B-cell lymphoma-extra large (Bcl-xL) is an anti-apoptotic member of the Bcl2 family of proteins, which supports neurite outgrowth and neurotransmission by improving mitochondrial function. During excitotoxic stimulation, however, Bcl-xL undergoes post-translational cleavage to ∆N-Bcl-xL, and accumulation of ∆N-Bcl-xL causes mitochondrial dysfunction and neuronal death. In this study, we hypothesized that the generation of reactive oxygen species (ROS) during excitotoxicity leads to formation of ∆N-Bcl-xL. We further proposed that the application of an antioxidant with neuroprotective properties such as α-tocotrienol (TCT) will prevent ∆N-Bcl-xL-induced mitochondrial dysfunction via its antioxidant properties. Primary hippocampal neurons were treated with α-TCT, glutamate, or a combination of both.

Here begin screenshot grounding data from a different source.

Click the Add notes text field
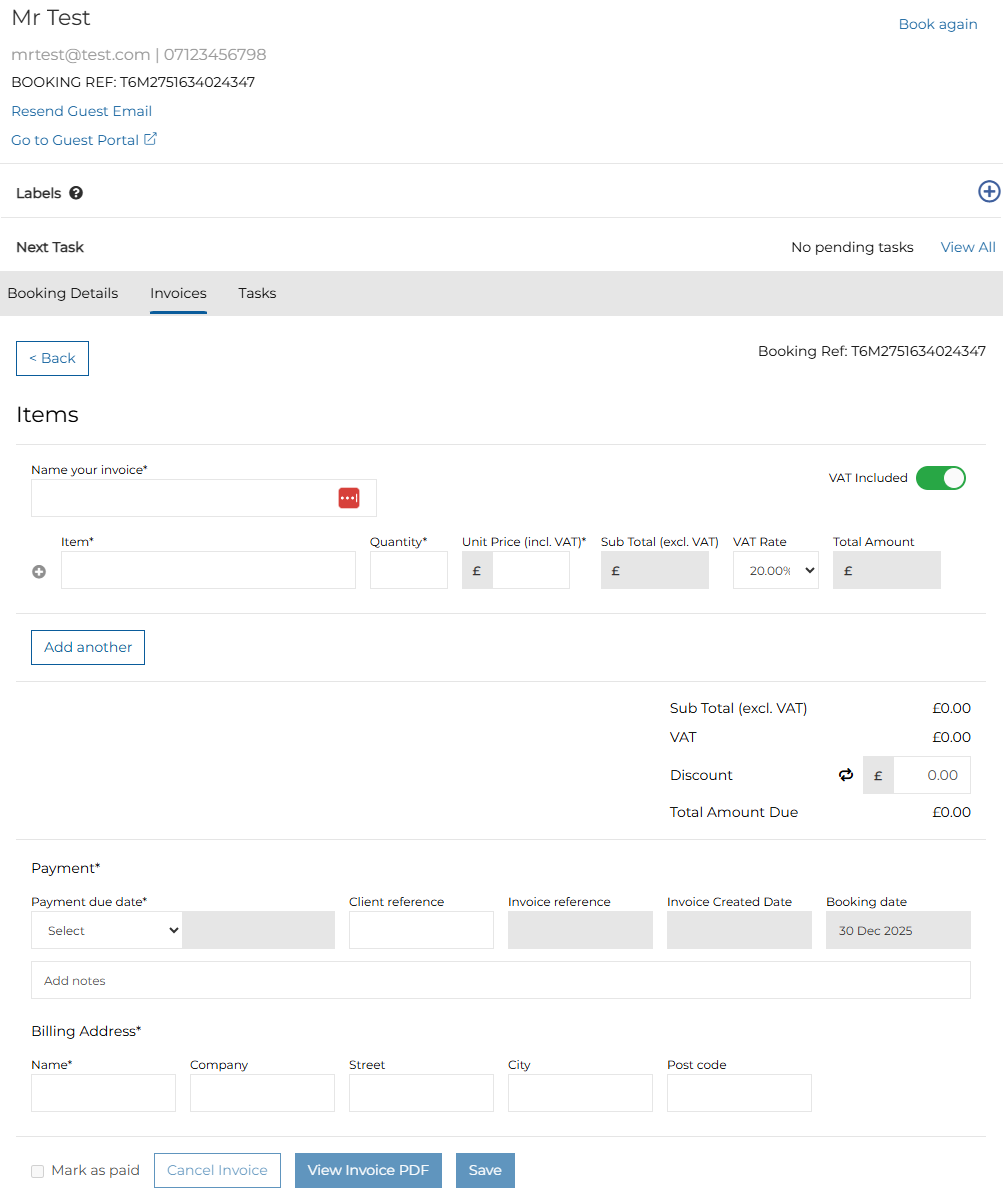Image resolution: width=1003 pixels, height=1193 pixels. pos(500,980)
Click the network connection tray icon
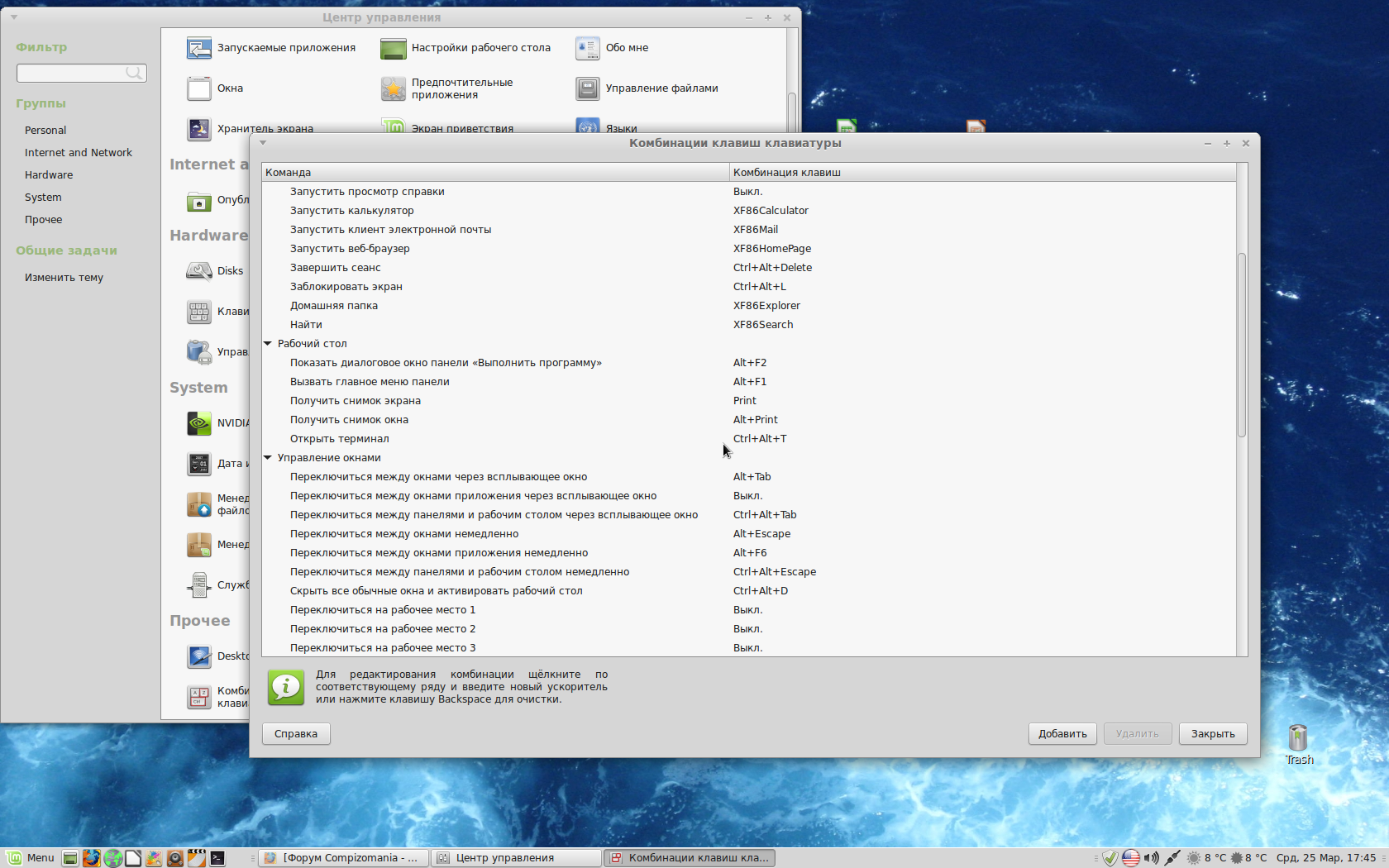 coord(1172,858)
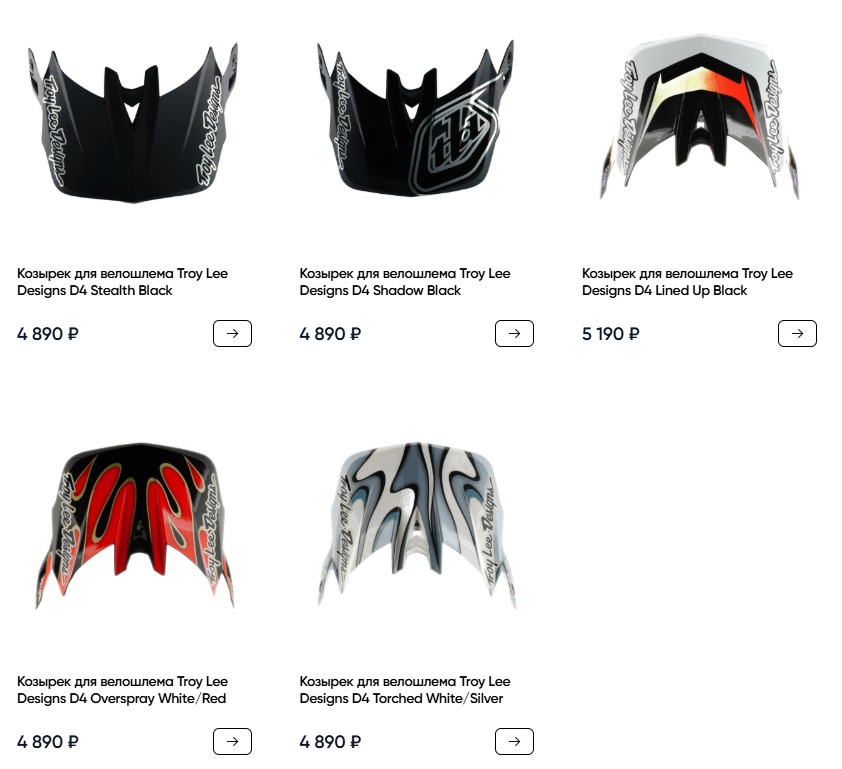Open the D4 Torched White/Silver title link

(x=405, y=690)
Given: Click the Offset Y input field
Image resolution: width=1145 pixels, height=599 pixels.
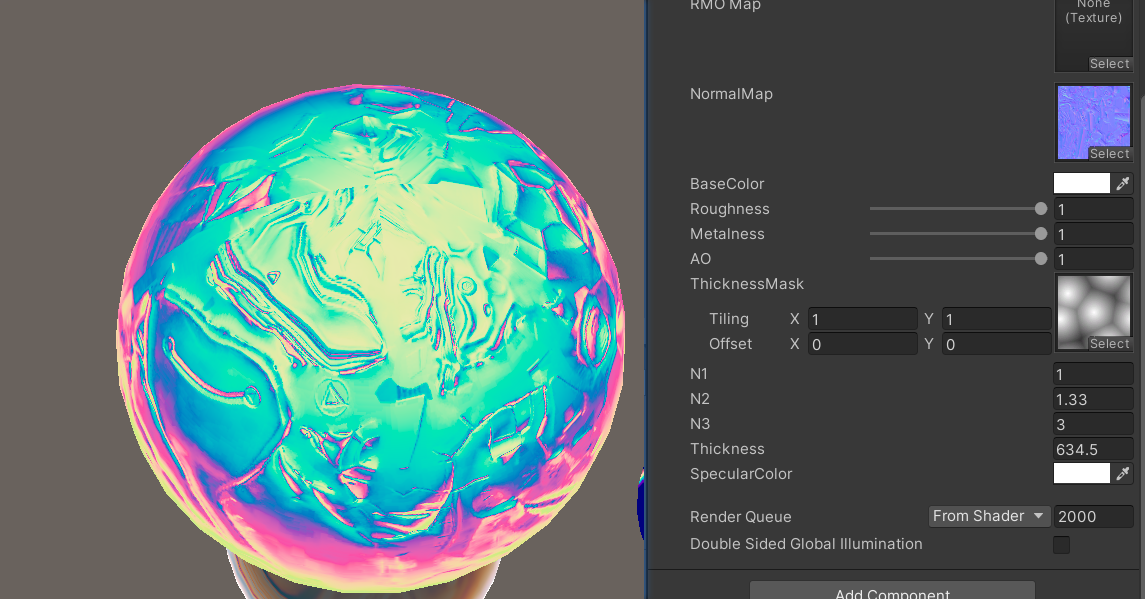Looking at the screenshot, I should tap(995, 344).
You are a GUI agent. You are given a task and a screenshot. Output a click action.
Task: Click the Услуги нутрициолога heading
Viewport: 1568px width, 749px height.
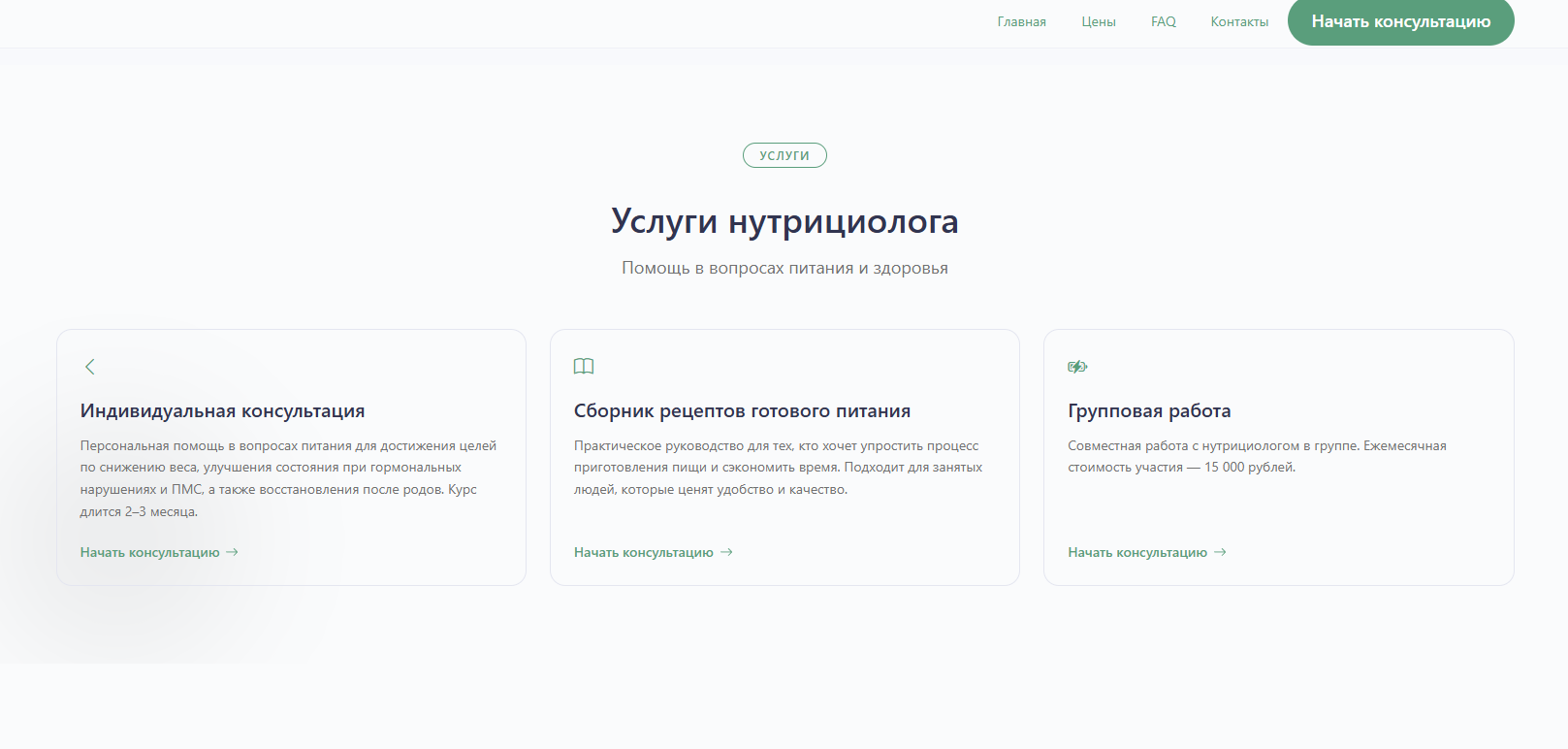click(x=784, y=221)
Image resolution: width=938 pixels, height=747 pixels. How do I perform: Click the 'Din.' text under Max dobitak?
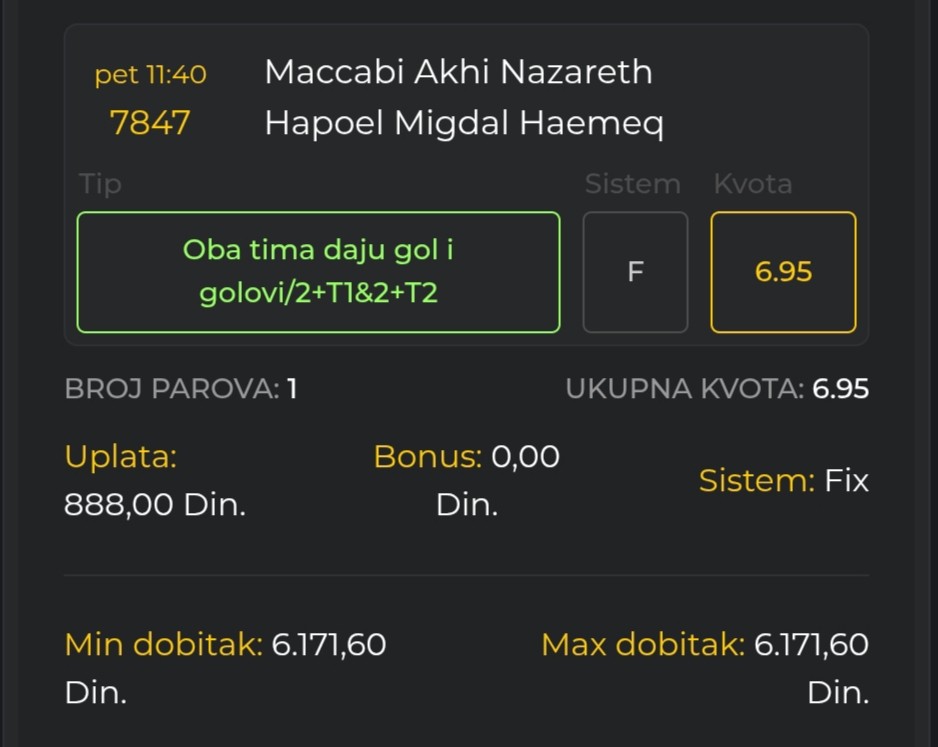(x=838, y=693)
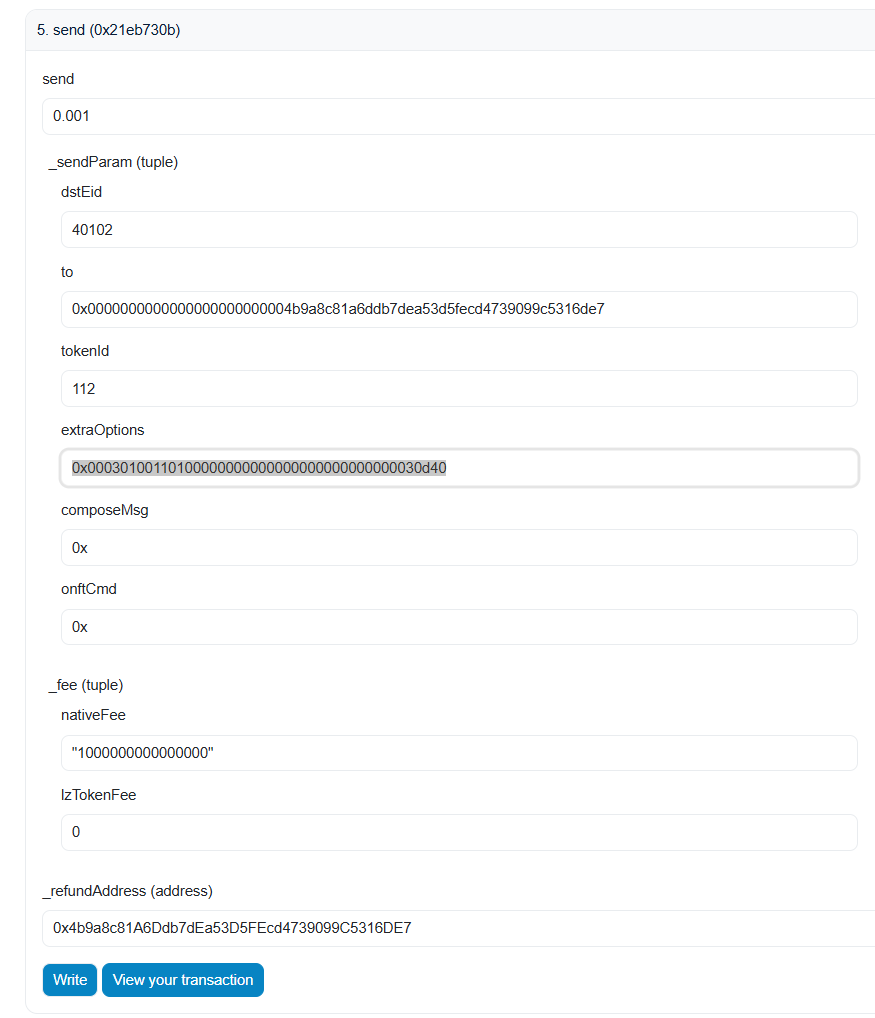The image size is (875, 1018).
Task: Click the 'lzTokenFee' field label
Action: pyautogui.click(x=98, y=795)
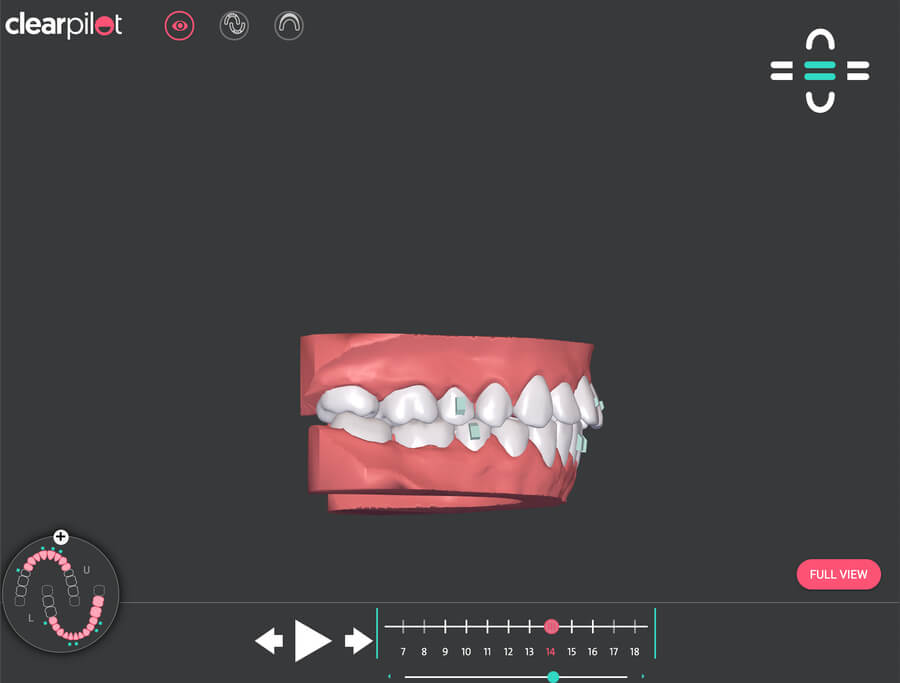900x683 pixels.
Task: Advance to the next stage
Action: [x=358, y=641]
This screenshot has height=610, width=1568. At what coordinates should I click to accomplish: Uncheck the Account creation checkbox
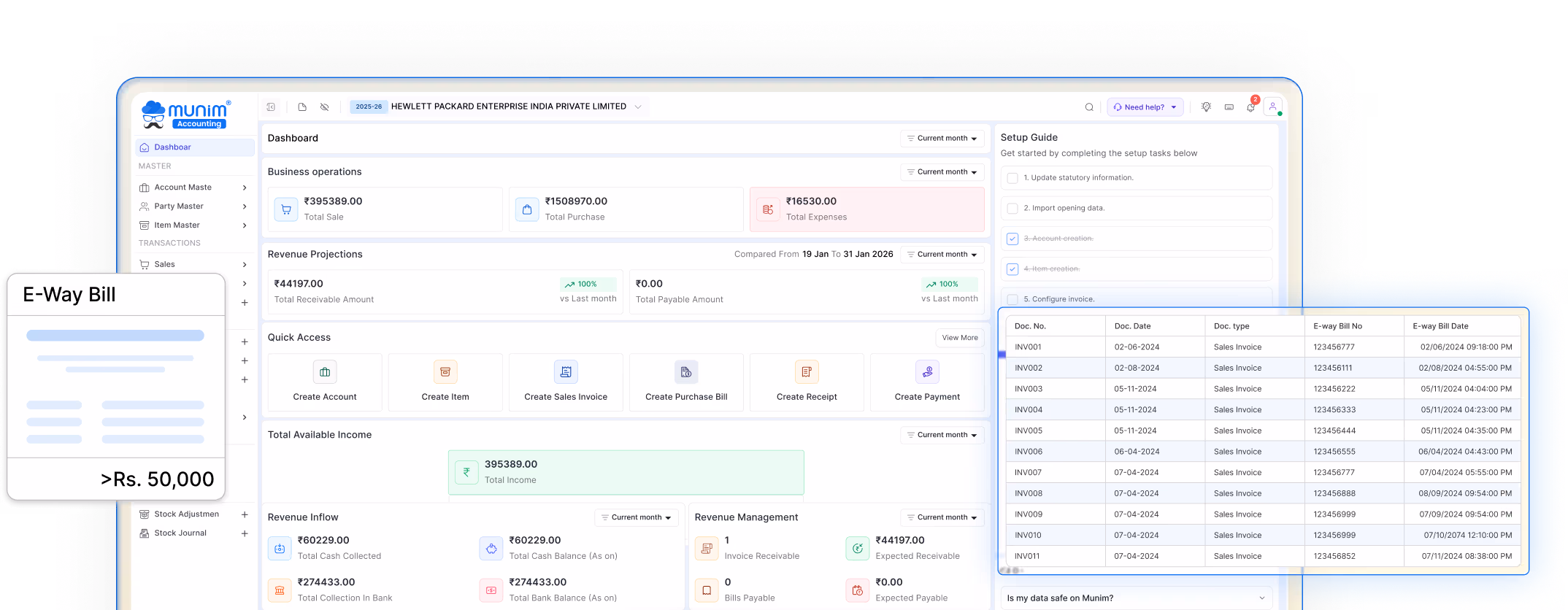(1012, 239)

Glutamate challenge significantly increased cytosolic and mitochondrial ROS and ∆N-Bcl-xL levels. ∆N-Bcl-xL accumulation was accompanied by intracellular ATP depletion, loss of mitochondrial membrane potential, and cell death. α-TCT prevented loss of mitochondrial membrane potential in hippocampal neurons overexpressing ∆N-Bcl-xL, suggesting that ∆N-Bcl-xL caused the loss of mitochondrial function under excitotoxic conditions. Our data suggest that production of ROS is an important cause of ∆N-Bcl-xL formation and that preventing ROS production may be an effective strategy to prevent ∆N-Bcl-xL-mediated mitochondrial dysfunction and thus promote neuronal survival.